Exercise input START

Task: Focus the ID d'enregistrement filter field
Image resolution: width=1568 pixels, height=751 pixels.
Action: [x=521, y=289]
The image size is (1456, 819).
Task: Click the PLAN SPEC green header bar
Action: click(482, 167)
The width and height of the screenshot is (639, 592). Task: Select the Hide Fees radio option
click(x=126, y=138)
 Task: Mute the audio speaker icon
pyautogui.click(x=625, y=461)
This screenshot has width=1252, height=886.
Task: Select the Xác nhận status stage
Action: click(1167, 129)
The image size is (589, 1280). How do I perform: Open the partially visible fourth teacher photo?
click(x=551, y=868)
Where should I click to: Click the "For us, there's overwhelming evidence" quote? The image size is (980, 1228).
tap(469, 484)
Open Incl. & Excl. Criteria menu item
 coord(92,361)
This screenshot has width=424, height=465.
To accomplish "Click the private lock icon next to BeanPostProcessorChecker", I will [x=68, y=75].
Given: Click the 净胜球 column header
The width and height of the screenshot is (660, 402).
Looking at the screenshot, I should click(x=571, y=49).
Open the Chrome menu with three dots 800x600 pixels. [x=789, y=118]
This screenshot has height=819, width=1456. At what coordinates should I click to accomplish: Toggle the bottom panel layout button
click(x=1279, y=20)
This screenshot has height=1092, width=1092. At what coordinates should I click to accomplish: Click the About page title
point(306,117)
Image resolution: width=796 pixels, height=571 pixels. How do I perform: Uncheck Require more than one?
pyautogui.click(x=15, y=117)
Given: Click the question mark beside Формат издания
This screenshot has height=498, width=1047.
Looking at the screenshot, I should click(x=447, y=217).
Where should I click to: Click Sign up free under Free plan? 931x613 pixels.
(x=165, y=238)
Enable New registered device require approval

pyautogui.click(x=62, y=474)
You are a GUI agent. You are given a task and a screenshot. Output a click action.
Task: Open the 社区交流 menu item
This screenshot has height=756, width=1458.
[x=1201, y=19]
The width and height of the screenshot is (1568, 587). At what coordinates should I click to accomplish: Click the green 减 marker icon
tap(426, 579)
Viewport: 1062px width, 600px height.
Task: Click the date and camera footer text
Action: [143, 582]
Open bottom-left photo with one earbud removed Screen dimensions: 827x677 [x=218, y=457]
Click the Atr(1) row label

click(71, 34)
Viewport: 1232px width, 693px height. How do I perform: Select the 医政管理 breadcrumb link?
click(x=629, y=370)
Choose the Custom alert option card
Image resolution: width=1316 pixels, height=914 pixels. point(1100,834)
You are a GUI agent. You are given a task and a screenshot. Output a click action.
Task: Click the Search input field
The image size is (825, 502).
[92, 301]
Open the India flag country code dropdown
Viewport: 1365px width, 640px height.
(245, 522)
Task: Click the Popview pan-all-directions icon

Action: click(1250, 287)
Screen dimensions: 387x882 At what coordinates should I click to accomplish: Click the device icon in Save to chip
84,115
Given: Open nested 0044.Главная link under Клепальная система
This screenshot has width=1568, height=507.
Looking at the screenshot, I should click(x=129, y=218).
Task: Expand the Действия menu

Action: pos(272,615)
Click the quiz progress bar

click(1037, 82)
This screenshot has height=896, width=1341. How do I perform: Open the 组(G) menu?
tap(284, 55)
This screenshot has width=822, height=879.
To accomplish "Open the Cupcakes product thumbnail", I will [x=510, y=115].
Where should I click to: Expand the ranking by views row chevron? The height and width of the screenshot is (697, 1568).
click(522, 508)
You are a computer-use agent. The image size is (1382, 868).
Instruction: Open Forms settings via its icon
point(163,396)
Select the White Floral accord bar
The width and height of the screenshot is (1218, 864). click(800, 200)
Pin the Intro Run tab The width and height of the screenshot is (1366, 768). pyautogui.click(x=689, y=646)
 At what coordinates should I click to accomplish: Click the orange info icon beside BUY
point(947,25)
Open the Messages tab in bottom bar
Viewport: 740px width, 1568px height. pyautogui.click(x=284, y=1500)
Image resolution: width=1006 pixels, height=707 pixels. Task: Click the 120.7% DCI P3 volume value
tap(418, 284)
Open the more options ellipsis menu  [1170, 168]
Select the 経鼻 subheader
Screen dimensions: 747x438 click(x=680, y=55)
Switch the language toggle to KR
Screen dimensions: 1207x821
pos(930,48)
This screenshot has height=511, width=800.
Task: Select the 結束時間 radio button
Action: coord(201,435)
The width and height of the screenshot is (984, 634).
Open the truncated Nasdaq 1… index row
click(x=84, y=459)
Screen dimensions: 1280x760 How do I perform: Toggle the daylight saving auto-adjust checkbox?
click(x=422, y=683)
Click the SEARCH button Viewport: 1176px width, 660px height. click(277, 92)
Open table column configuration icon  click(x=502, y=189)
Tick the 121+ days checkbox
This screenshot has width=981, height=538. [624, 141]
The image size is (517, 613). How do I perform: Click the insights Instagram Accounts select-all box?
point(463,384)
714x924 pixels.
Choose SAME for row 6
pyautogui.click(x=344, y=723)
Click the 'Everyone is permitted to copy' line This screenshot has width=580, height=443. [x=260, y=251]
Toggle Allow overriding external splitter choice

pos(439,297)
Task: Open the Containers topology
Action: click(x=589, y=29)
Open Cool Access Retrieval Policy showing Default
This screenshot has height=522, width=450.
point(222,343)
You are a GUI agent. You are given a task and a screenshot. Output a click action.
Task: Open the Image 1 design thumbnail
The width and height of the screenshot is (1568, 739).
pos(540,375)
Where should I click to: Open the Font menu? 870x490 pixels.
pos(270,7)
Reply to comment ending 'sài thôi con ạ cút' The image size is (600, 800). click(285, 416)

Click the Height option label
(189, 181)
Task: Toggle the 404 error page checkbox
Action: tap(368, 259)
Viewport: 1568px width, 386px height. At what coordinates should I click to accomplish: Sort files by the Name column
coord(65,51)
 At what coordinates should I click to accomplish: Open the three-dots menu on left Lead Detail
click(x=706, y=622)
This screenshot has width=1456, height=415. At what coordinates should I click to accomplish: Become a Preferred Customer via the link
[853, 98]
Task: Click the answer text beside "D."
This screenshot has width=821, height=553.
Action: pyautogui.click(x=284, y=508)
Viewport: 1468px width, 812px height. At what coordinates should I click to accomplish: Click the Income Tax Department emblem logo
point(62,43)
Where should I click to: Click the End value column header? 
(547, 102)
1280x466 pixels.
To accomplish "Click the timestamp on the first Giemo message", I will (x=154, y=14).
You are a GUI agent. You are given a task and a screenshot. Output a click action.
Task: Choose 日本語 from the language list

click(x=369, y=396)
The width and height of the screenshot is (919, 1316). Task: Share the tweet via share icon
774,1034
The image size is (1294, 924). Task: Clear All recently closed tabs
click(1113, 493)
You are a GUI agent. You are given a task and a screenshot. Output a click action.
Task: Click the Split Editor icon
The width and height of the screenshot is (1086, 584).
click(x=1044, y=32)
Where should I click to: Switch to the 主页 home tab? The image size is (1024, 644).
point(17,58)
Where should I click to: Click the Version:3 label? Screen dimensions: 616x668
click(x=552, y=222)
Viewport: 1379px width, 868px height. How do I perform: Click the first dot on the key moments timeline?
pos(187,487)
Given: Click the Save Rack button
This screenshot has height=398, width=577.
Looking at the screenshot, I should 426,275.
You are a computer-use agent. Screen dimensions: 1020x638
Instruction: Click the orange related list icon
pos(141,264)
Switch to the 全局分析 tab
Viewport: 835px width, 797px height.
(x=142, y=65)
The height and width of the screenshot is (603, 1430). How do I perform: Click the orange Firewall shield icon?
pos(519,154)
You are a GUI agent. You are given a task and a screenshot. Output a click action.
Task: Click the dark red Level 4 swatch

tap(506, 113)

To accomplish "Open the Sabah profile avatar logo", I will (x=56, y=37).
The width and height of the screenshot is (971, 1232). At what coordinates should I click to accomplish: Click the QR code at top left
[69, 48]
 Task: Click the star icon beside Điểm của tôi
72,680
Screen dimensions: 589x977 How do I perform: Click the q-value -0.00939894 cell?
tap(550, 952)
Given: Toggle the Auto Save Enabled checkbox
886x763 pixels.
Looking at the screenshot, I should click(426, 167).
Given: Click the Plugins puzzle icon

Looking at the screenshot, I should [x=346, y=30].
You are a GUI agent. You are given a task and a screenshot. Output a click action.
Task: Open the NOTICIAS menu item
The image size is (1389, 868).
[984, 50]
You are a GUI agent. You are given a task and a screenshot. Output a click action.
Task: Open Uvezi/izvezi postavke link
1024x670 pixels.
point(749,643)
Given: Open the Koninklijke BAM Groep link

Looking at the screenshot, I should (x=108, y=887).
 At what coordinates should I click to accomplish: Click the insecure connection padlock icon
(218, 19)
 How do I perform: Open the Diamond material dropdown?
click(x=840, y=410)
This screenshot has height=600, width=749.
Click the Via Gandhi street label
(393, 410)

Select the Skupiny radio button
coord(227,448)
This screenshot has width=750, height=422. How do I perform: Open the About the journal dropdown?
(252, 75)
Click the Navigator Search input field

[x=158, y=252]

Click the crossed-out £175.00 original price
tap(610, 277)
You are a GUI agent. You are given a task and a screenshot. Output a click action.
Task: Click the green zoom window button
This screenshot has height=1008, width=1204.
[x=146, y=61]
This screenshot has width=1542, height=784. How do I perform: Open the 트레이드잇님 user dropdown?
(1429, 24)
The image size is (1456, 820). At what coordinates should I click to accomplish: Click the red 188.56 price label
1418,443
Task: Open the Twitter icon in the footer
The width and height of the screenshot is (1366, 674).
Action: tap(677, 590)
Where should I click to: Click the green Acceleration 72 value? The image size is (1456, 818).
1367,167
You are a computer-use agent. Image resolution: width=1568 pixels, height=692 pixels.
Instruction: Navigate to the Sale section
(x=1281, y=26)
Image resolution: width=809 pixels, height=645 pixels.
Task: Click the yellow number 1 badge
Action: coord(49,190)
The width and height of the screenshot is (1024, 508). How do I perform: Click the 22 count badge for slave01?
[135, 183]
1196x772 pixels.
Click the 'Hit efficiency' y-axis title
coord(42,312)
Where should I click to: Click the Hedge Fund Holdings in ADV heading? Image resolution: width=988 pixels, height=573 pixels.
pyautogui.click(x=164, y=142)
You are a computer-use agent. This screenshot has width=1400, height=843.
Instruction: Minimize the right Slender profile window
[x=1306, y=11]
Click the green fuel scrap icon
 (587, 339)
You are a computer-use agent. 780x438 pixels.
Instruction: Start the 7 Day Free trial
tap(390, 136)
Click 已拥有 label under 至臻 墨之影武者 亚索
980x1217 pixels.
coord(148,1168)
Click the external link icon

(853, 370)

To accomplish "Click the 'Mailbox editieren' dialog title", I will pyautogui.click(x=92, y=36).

Exercise input END

Scan the data above for the string "will". Copy every line in which it appears.

To accomplish "Click the private lock icon next to BeanPostProcessorChecker", I will [x=68, y=75].
To accomplish "Open the Cupcakes product thumbnail", I will [x=510, y=115].
To accomplish "Click the timestamp on the first Giemo message", I will (x=154, y=14).
To accomplish "Open the Sabah profile avatar logo", I will (x=56, y=37).
To accomplish "Click the 'Mailbox editieren' dialog title", I will pyautogui.click(x=92, y=36).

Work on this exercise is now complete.